__RECORDS FOR PROCESSING__

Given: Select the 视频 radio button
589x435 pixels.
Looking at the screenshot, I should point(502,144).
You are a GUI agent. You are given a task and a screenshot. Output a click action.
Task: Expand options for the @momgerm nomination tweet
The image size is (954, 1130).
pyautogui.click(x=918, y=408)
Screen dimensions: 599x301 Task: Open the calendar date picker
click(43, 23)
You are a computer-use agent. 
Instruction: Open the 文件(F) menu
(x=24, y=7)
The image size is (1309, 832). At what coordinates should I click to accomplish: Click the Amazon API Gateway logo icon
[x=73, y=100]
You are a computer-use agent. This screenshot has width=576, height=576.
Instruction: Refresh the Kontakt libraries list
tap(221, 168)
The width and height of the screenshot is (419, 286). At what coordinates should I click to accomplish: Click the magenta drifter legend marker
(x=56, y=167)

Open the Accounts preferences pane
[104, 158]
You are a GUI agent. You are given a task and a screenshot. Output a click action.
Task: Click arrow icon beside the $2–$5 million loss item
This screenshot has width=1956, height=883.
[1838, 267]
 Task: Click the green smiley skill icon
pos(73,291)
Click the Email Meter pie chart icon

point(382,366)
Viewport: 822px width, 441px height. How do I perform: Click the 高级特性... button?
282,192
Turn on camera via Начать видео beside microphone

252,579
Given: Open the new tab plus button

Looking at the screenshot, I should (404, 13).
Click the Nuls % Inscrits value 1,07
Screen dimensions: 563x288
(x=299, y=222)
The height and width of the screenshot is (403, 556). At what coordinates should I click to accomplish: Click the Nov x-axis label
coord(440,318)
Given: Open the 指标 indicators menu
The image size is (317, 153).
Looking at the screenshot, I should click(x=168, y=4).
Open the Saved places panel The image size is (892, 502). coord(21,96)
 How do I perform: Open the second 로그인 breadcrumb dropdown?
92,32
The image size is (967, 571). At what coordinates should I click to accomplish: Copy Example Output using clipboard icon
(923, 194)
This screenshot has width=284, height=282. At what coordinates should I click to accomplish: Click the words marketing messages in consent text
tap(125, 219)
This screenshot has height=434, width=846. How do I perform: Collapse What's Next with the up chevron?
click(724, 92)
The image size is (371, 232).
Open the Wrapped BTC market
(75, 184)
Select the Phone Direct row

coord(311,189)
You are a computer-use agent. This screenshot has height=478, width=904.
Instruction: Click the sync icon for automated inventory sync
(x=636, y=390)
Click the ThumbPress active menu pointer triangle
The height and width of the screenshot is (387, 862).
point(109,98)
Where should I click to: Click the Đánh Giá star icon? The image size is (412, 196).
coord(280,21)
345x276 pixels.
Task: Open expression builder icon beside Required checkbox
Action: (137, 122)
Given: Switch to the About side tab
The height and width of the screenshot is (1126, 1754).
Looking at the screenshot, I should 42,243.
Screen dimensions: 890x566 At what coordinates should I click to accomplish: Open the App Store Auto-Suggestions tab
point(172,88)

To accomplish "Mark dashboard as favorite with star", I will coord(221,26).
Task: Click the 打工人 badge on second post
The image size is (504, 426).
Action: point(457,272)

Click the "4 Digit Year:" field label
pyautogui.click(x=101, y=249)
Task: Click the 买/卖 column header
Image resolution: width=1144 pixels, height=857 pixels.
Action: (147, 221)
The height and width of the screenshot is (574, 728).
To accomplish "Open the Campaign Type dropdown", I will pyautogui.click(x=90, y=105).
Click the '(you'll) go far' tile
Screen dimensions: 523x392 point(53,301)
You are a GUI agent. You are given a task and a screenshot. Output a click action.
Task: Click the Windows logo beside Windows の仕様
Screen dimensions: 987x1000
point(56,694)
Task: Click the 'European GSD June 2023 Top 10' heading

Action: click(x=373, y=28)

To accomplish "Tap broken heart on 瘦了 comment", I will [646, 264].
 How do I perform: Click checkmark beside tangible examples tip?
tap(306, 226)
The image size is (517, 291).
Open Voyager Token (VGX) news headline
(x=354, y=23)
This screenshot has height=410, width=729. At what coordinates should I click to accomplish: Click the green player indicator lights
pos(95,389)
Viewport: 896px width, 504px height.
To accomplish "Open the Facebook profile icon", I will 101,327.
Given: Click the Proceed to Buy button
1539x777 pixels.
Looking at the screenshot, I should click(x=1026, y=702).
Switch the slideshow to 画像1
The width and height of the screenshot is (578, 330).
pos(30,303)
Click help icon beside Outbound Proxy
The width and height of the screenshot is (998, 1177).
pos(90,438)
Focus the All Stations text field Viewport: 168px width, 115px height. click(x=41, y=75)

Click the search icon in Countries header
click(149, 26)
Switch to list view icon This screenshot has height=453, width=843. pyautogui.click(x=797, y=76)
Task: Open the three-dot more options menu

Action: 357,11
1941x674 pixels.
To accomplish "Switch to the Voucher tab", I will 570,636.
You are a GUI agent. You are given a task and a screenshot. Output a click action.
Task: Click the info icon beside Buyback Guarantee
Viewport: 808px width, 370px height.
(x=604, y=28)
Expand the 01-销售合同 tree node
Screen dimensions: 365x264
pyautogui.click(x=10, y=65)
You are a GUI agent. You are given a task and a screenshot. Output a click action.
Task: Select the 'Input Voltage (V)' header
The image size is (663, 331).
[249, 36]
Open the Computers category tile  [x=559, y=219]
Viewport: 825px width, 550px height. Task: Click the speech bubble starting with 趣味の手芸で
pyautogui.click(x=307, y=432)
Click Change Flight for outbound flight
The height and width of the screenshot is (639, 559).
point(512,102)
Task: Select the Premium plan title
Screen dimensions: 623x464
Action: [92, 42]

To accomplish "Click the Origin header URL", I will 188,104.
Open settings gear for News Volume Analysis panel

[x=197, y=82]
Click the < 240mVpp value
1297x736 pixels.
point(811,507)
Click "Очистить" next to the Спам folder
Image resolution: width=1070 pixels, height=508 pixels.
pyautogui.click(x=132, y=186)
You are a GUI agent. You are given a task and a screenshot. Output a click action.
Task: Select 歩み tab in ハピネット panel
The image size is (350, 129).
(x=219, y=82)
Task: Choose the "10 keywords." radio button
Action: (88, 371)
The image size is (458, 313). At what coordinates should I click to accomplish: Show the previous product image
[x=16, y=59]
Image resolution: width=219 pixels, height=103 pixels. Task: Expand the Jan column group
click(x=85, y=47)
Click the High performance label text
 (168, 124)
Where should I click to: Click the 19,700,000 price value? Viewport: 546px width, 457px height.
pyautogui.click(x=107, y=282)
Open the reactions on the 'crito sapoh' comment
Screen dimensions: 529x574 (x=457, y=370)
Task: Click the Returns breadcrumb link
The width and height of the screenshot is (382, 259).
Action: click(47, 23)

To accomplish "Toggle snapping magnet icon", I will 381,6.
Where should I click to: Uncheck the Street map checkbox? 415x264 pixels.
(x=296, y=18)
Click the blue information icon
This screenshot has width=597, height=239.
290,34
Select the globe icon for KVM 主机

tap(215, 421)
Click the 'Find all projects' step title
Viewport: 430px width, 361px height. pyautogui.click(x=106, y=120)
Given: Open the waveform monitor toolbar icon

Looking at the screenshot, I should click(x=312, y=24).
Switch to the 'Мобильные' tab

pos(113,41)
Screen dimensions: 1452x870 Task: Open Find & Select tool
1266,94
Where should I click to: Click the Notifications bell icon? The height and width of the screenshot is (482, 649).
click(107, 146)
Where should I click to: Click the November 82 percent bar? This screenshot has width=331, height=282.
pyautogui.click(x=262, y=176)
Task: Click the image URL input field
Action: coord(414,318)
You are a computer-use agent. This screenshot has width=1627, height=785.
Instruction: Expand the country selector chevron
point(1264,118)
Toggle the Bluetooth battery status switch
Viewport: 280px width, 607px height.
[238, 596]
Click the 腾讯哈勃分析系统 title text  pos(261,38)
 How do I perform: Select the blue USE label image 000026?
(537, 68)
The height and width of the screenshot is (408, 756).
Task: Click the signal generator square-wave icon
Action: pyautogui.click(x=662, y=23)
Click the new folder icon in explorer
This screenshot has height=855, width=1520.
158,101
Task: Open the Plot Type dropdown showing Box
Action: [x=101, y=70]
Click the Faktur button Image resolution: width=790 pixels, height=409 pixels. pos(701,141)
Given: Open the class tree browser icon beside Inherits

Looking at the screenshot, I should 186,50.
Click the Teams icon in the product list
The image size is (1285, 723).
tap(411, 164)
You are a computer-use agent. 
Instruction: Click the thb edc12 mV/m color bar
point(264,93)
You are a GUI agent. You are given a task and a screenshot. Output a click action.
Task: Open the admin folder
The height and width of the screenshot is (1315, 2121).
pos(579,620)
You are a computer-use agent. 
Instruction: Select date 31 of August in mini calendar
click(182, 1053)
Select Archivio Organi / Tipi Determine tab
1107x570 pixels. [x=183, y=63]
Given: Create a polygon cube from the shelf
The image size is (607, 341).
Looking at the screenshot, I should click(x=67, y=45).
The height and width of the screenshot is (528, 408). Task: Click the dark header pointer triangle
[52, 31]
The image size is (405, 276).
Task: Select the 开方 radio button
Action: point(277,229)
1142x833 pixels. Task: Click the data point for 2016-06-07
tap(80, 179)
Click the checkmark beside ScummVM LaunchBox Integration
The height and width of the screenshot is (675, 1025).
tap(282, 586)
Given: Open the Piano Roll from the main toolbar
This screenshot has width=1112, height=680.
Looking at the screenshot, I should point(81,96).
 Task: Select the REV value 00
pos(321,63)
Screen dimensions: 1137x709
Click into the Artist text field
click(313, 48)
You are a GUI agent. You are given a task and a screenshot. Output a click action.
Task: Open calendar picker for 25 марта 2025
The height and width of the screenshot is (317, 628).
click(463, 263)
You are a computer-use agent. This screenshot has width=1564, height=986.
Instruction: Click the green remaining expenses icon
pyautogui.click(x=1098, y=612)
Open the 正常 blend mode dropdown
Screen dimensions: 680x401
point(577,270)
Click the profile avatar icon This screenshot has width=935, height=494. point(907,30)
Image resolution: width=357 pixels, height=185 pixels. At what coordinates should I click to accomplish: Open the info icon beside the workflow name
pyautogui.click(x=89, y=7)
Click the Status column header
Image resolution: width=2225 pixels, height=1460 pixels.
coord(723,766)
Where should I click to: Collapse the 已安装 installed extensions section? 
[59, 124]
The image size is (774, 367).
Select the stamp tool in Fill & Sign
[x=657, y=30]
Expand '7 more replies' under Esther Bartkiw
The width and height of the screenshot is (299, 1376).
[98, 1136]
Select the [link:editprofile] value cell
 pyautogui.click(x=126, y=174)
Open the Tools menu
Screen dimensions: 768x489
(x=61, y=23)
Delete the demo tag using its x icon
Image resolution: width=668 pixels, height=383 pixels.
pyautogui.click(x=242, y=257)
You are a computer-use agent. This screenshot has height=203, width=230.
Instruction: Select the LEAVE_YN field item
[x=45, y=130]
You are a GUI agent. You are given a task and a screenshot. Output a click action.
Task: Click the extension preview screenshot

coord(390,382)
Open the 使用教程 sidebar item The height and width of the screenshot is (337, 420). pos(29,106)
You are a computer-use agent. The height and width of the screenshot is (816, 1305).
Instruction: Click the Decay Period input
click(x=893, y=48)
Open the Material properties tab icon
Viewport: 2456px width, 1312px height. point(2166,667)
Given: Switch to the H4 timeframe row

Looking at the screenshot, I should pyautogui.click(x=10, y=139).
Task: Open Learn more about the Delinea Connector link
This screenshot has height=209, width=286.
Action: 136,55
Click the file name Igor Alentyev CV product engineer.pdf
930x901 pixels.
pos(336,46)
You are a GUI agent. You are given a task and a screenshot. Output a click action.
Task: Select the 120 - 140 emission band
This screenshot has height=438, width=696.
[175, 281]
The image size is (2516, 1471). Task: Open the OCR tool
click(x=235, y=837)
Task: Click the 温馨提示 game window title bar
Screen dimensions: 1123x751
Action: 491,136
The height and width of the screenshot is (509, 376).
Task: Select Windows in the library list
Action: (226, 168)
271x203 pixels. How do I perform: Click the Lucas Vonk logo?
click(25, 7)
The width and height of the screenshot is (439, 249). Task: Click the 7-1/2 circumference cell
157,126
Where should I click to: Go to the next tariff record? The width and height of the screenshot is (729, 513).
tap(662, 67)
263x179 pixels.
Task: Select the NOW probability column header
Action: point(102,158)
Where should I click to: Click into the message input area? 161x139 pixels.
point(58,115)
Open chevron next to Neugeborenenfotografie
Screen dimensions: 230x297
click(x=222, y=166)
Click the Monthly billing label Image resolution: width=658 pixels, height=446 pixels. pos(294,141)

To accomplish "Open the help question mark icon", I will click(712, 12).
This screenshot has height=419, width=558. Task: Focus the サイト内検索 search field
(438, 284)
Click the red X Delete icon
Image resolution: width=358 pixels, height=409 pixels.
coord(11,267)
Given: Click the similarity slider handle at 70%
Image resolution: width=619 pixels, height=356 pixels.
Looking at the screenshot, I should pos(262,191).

__AIM__
Rewrite the items starting at the line that contains "This screenshot has width=284, height=282." and ending with the line that contains "Screen dimensions: 523x392 point(53,301)", changing "Instruction" to "Goal" and keeping everything else the same.

__SOLUTION TO THE PROBLEM__
This screenshot has width=284, height=282. At what coordinates should I click to accomplish: Click the words marketing messages in consent text
tap(125, 219)
This screenshot has height=434, width=846. How do I perform: Collapse What's Next with the up chevron?
click(724, 92)
The image size is (371, 232).
Open the Wrapped BTC market
(75, 184)
Select the Phone Direct row

coord(311,189)
You are a computer-use agent. This screenshot has height=478, width=904.
Goal: Click the sync icon for automated inventory sync
(x=636, y=390)
Click the ThumbPress active menu pointer triangle
The height and width of the screenshot is (387, 862).
point(109,98)
Where should I click to: Click the Đánh Giá star icon? The image size is (412, 196).
coord(280,21)
345x276 pixels.
Task: Open expression builder icon beside Required checkbox
Action: (137, 122)
Given: Switch to the About side tab
The height and width of the screenshot is (1126, 1754).
Looking at the screenshot, I should 42,243.
Screen dimensions: 890x566 At what coordinates should I click to accomplish: Open the App Store Auto-Suggestions tab
point(172,88)

To accomplish "Mark dashboard as favorite with star", I will coord(221,26).
Task: Click the 打工人 badge on second post
The image size is (504, 426).
Action: point(457,272)

Click the "4 Digit Year:" field label
pyautogui.click(x=101, y=249)
Task: Click the 买/卖 column header
Image resolution: width=1144 pixels, height=857 pixels.
Action: (147, 221)
The height and width of the screenshot is (574, 728).
To accomplish "Open the Campaign Type dropdown", I will pyautogui.click(x=90, y=105).
Click the '(you'll) go far' tile
Screen dimensions: 523x392 point(53,301)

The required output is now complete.